BEGIN DATASET EXTRACT

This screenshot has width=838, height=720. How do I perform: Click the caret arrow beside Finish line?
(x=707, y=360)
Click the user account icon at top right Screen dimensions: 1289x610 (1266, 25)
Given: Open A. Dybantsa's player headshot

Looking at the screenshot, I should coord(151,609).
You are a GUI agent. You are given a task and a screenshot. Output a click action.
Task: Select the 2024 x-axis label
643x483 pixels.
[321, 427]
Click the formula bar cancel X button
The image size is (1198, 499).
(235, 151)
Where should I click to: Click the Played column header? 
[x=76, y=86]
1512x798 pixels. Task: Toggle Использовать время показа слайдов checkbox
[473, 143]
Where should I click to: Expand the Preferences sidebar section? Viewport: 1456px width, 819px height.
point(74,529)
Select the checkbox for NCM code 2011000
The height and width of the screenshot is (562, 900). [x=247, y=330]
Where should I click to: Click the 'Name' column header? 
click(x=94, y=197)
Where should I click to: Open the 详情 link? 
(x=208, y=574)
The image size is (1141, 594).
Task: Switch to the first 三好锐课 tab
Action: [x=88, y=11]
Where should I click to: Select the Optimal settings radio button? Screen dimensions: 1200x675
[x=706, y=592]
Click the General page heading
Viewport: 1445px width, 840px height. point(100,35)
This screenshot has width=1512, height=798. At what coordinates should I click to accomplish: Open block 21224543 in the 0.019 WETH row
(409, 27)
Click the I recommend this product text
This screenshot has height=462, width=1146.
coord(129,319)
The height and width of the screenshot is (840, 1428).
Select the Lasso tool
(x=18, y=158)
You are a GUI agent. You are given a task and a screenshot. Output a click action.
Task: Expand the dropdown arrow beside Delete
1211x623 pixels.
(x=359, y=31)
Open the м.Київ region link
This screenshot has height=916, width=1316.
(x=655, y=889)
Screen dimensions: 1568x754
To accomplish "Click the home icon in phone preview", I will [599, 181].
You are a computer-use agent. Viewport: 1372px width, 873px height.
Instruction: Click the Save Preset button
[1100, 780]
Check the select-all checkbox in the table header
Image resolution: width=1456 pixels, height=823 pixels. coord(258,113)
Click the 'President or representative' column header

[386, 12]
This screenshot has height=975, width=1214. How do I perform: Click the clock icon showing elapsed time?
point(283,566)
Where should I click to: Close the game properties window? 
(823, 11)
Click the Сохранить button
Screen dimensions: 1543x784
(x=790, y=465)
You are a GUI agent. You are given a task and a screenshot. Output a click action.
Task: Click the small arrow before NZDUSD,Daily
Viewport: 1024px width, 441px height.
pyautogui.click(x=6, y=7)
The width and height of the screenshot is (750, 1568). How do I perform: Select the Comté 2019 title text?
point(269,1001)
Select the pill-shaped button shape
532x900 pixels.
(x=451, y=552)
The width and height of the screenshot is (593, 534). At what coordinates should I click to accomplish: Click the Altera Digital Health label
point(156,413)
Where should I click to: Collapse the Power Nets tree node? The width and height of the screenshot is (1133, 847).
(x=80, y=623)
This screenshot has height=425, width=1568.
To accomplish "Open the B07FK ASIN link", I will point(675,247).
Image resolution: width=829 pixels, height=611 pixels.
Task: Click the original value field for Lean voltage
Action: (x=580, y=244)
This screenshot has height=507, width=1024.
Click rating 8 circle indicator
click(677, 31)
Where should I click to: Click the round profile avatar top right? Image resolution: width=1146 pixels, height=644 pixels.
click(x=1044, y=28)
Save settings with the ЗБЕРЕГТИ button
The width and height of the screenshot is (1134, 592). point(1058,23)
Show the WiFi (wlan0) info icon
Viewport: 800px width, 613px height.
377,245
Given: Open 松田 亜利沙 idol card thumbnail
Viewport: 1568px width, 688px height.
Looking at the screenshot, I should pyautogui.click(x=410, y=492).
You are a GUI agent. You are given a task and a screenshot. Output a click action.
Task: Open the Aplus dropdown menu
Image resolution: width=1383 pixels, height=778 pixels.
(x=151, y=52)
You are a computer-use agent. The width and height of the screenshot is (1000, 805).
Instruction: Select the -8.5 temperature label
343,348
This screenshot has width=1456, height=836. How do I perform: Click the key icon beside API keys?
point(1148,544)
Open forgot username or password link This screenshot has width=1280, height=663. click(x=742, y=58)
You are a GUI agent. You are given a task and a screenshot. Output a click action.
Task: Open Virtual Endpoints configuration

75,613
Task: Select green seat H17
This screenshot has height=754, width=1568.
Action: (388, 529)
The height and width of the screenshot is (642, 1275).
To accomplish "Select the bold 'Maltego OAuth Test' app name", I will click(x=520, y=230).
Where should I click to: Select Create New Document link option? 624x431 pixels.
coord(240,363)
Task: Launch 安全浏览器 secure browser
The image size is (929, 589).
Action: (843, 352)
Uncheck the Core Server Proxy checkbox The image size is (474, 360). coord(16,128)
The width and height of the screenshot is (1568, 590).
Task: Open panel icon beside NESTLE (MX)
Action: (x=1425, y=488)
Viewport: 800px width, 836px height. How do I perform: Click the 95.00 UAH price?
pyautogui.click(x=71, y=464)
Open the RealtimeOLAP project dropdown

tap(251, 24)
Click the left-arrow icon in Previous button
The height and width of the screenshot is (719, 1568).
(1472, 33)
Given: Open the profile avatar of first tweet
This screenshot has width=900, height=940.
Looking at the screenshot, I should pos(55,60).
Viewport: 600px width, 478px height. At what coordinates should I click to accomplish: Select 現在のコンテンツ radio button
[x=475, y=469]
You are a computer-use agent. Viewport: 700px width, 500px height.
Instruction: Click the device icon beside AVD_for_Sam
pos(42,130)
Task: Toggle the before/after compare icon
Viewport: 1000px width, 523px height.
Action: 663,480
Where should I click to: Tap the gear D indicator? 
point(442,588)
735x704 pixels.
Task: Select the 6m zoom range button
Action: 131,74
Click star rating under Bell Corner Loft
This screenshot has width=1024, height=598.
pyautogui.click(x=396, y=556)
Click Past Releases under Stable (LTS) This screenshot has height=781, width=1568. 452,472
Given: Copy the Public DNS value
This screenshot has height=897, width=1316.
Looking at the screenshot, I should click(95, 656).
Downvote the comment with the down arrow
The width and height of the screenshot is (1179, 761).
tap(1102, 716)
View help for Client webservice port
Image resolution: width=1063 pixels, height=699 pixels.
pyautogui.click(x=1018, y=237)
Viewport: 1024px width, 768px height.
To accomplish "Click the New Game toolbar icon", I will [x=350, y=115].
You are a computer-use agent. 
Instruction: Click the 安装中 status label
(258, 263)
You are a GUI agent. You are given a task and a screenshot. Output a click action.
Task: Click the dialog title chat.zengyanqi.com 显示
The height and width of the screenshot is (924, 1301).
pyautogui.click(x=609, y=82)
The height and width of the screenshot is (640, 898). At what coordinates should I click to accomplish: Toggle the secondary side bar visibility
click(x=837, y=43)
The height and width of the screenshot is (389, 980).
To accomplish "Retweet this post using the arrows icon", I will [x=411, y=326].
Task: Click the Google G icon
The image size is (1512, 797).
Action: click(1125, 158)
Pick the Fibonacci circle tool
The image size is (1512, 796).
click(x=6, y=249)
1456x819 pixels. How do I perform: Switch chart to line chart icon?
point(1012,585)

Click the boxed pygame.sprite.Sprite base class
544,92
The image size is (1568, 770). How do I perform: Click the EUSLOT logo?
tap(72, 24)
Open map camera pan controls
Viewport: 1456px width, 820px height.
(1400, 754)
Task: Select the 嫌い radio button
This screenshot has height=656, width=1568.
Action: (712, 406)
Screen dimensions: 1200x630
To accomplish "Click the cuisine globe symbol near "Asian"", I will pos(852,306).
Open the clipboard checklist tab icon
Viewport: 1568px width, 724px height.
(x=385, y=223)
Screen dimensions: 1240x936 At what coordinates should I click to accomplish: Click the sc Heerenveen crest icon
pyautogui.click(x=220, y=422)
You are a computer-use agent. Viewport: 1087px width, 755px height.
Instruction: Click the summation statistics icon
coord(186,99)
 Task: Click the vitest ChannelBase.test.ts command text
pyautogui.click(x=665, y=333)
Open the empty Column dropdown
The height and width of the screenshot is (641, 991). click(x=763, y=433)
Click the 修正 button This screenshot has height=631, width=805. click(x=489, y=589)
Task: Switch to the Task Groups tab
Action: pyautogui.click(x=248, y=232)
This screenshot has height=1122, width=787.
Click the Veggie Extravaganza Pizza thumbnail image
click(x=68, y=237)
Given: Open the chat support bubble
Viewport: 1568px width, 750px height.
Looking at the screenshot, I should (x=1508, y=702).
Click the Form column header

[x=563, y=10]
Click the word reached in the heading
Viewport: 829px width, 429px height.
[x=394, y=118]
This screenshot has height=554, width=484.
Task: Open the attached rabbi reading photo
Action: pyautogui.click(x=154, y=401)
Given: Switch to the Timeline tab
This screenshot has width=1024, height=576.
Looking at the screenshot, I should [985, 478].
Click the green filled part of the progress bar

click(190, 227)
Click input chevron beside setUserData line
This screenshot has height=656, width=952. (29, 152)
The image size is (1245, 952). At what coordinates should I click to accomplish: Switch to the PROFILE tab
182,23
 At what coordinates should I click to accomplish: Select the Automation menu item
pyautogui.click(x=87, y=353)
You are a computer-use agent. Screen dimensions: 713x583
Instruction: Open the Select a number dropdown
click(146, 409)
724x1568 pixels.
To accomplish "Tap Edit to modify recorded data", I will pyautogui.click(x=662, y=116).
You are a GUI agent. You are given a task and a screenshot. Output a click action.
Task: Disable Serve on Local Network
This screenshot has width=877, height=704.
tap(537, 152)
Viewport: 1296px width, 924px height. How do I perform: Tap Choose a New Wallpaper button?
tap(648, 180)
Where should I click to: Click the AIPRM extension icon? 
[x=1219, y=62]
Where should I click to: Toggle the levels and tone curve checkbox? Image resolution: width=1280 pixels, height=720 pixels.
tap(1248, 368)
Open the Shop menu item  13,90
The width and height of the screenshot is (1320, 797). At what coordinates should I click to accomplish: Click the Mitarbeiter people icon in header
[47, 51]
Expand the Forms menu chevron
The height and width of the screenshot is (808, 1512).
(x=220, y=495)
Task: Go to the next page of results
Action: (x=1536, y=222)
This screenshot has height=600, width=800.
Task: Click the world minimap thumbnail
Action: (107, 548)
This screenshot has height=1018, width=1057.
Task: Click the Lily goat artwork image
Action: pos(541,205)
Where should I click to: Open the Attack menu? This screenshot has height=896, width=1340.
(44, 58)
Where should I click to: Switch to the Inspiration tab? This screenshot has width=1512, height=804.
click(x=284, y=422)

END DATASET EXTRACT

TASK TO CARRY OUT
Copy the lines of the material above without any change, starting at the line that contains "Select the checkbox for NCM code 2011000" and ending at the line that contains "[x=706, y=592]", with both of those lines included.

OUTPUT
Select the checkbox for NCM code 2011000
The height and width of the screenshot is (562, 900). [x=247, y=330]
Where should I click to: Click the 'Name' column header? 
click(x=94, y=197)
Where should I click to: Open the 详情 link? 
(x=208, y=574)
The image size is (1141, 594).
Task: Switch to the first 三好锐课 tab
Action: [x=88, y=11]
Where should I click to: Select the Optimal settings radio button? Screen dimensions: 1200x675
[x=706, y=592]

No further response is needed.